Menyusuri jalanan Kota Denpasar di sore hari tadi serasa suasana Nyepi saja jadinya. Melihat barisan gerai toko yang ditutup serta lalu lintas yang sepi, melengkapi perasaan gundah seminggu terakhir pasca diterapkannya aturan PPKM oleh pemerintah pusat dan provinsi.
Ada beragam tanggapan yang disuarakan sejumlah kawan di akun sosial media mereka soal ini. Mulai dari pemberian singkatan ppkm yang banyak diplesetkan, juga pemikiran dan pendapat mereka soal adanya kebijakan dan surat edaran himbauan pak Gubernur. Bahkan ada juga yang mengatakan, tanggapan seseorang akan ppkm ini akan sangat bergantung pada ketersediaan uang di kantongnya.
Benar juga sih.
Saya sendiri malas mengungkapkan pemikiran sendiri meski dilakukan pada timeline akun sosial media, karena yang namanya tumpahan hati biasanya akan gak bisa jauh dari persoalan emosi, yang kelak bisa berpotensi dilaporkan atau menjadi masalah bagi orang lain. Memang lebih baik diam.
Apalagi, sudah banyak ancaman dari himbauan-himbauan yang diberikan bagi mereka yang mencoba abai dan menyebarkan informasi hoax kaitan ppkm. Jadi memang sudah benar rasanya untuk lebih baik memilih diam.
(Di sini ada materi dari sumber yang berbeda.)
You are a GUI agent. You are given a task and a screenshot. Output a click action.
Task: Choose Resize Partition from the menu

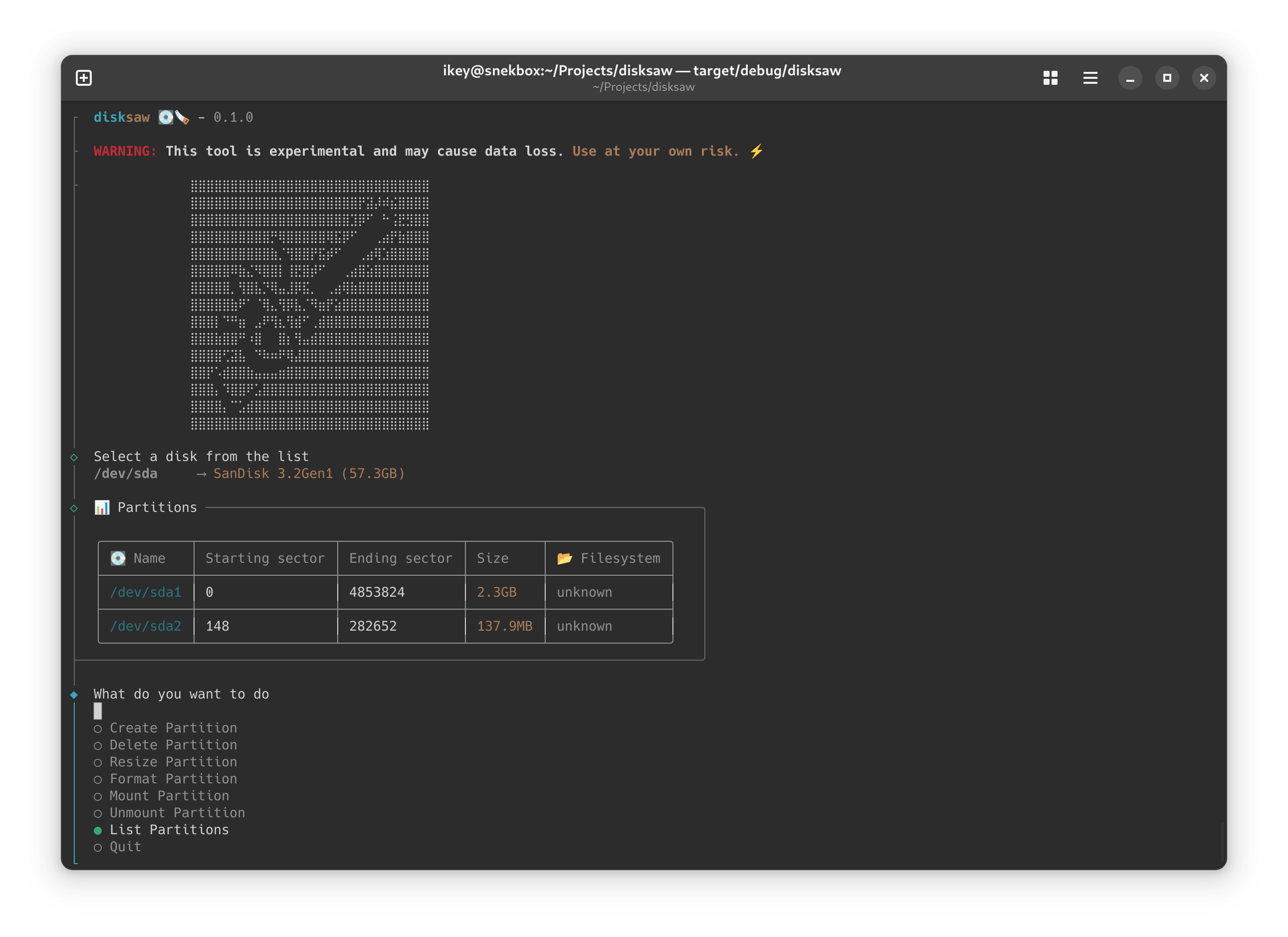(173, 762)
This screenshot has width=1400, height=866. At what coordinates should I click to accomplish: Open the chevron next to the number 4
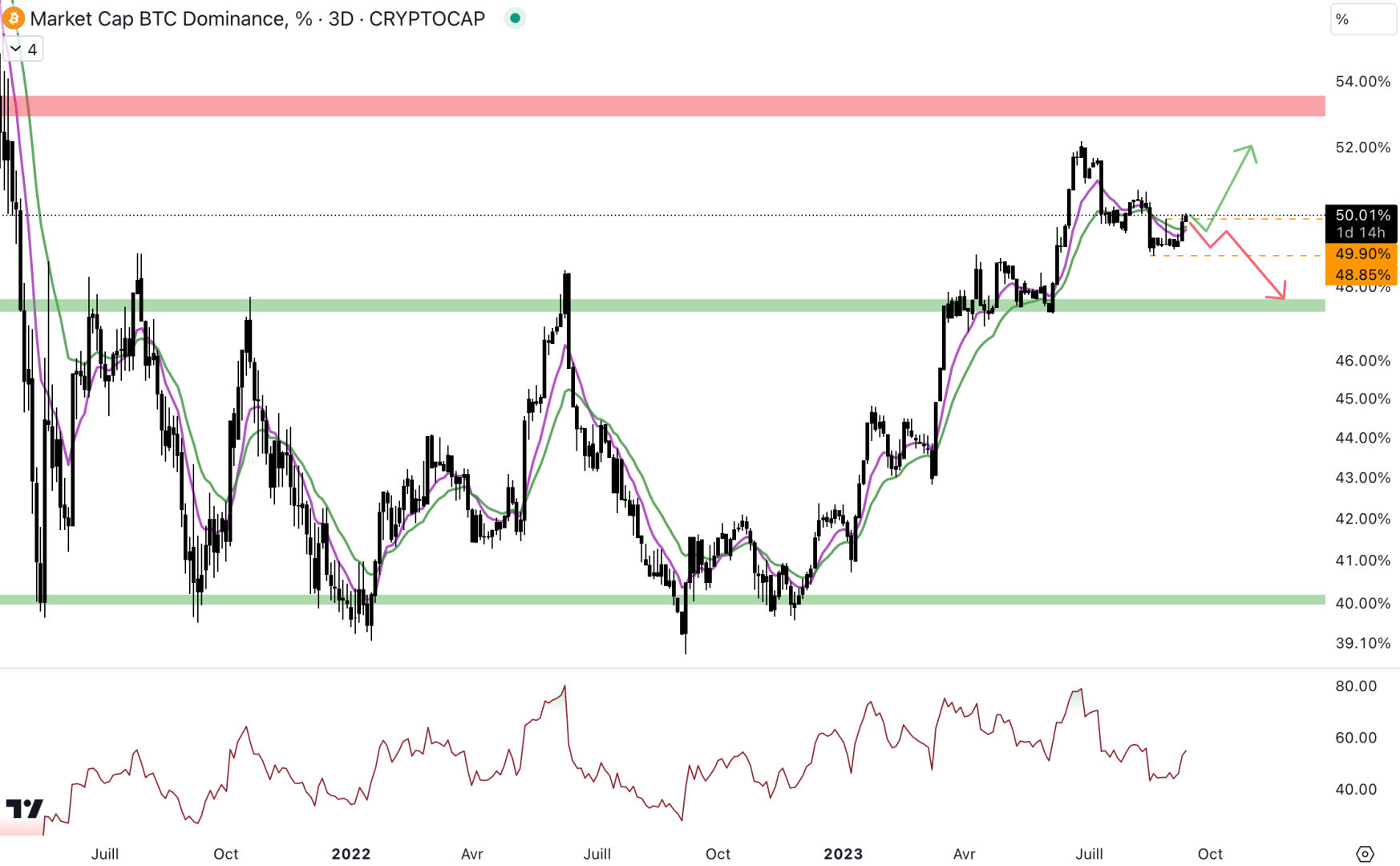pos(14,49)
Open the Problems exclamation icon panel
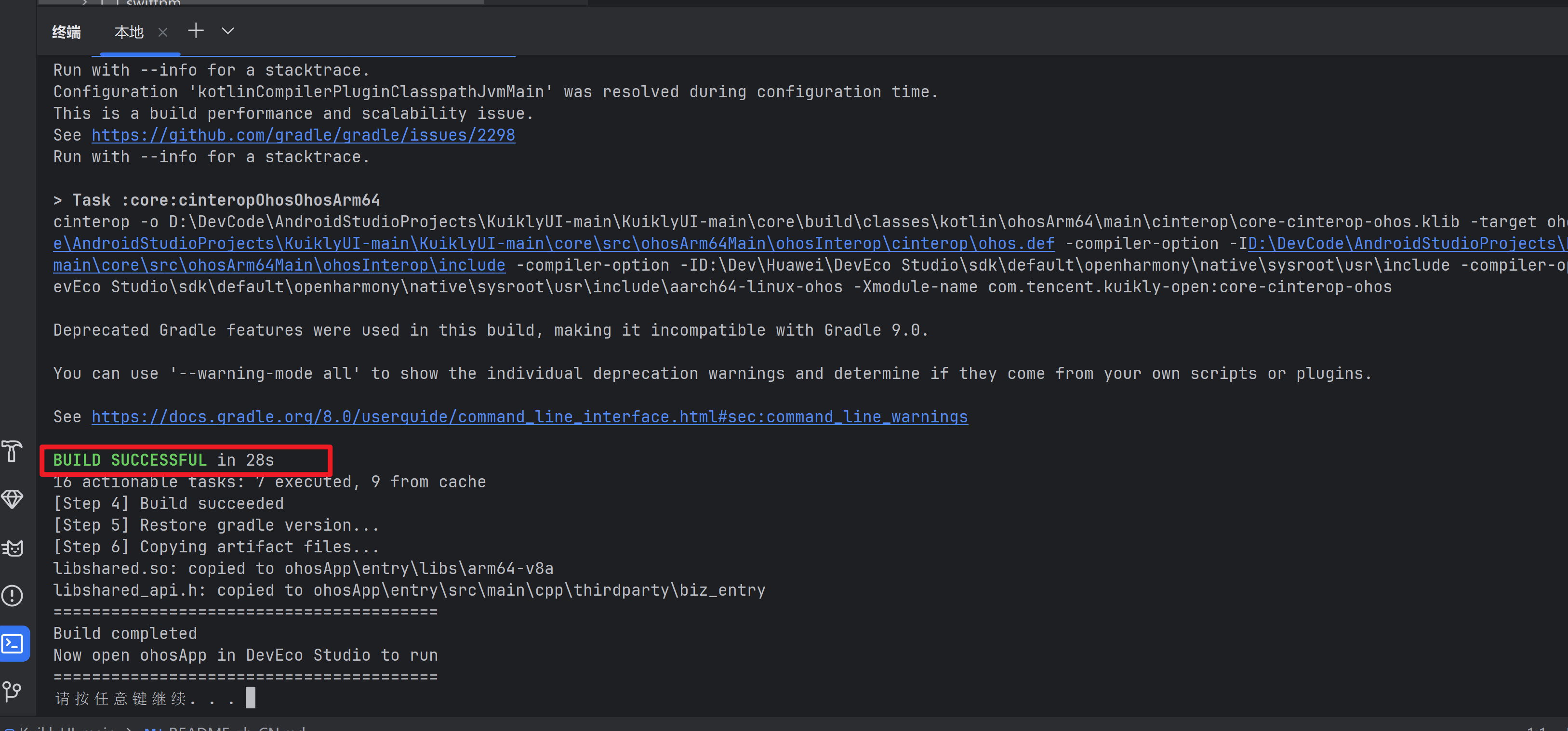Image resolution: width=1568 pixels, height=731 pixels. [12, 595]
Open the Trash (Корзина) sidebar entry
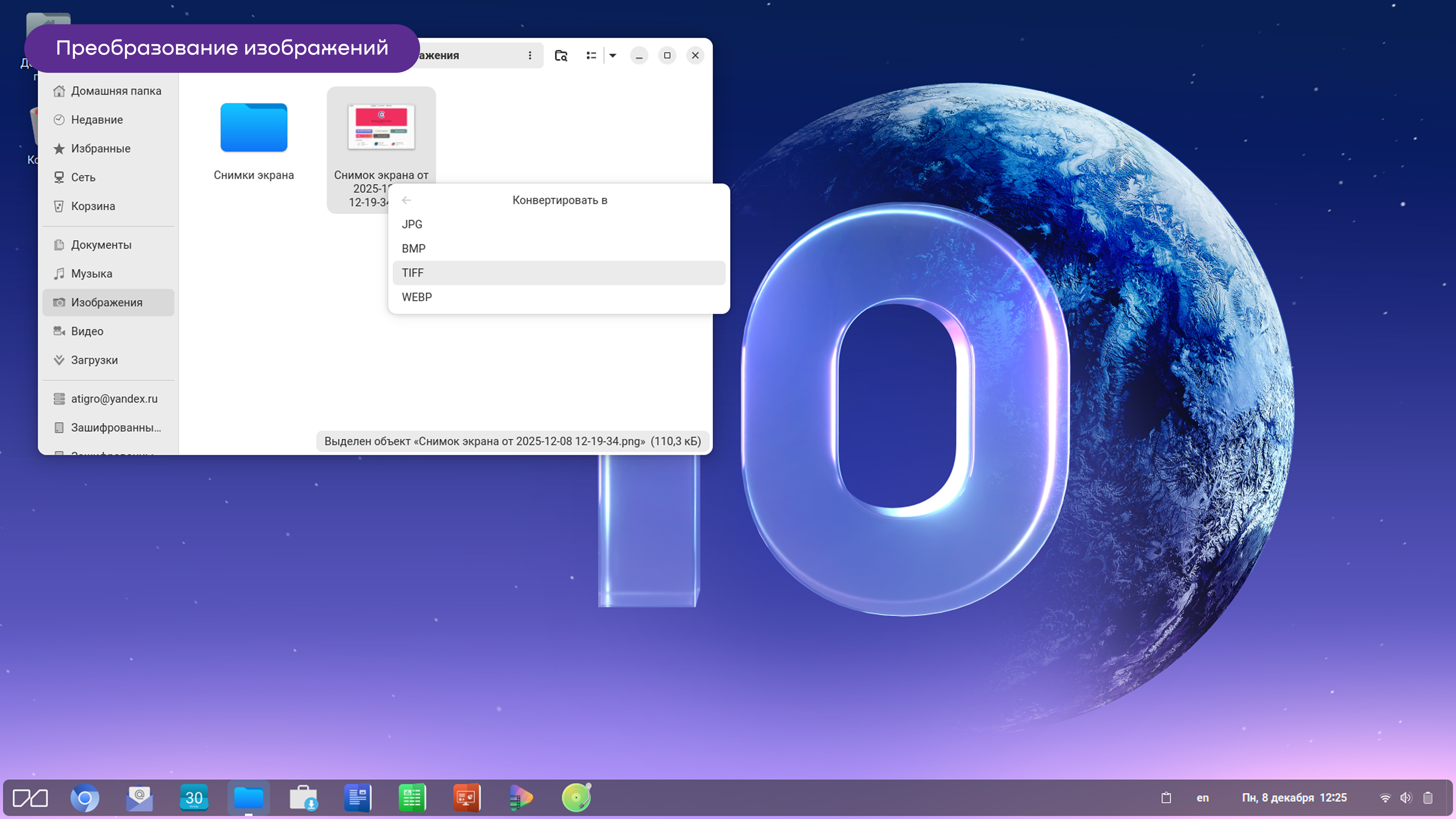The width and height of the screenshot is (1456, 819). coord(93,206)
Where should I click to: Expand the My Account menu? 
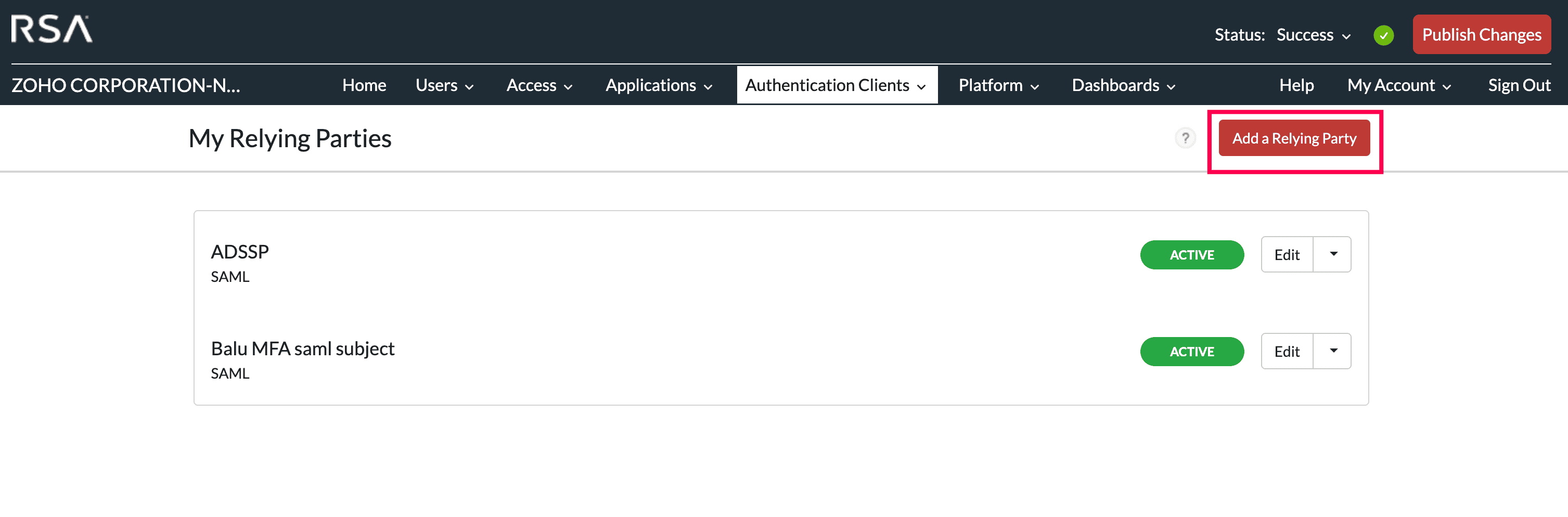click(x=1398, y=85)
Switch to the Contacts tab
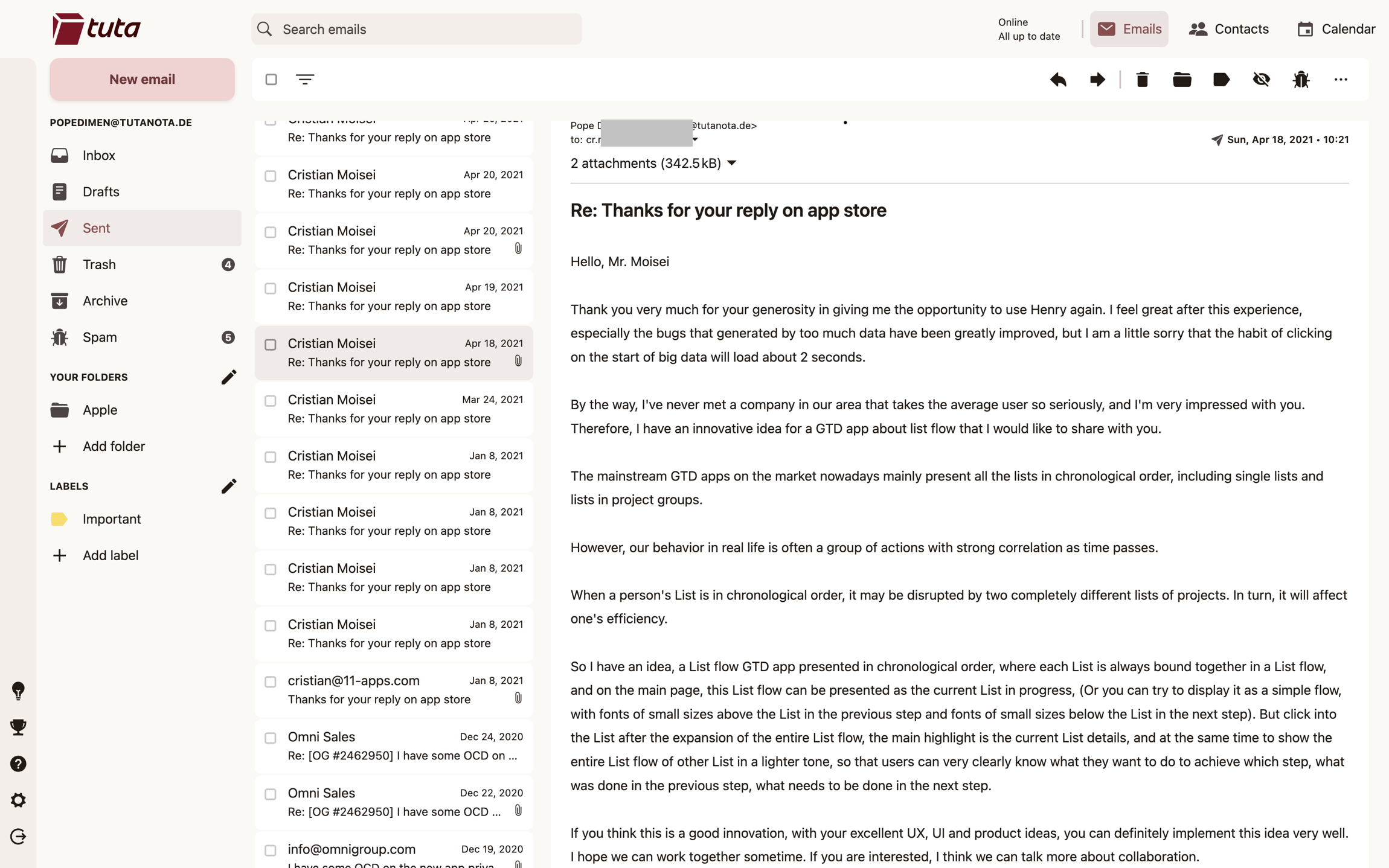1389x868 pixels. pyautogui.click(x=1228, y=29)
PPKM Mikro yang mewajibkan penutupan usaha non esensial, memang dirasa berat oleh mereka yang hanya bisa menghasilkan uang harian tanpa adanta stok tabungan yang bisa diandalkan saat masa susah begini. Termasuk kami sebenarnya, yang meski sudah memiliki gaji bulanan, namun sudah habis duluan oleh pembayaran hutang yang tak diberikan keringanan oleh pihak bank, juga kebutuhan harian dan bulanan juga operasional. Terasa juga kok, cuma memang gak ada yang percaya mengingat status pekerjaan.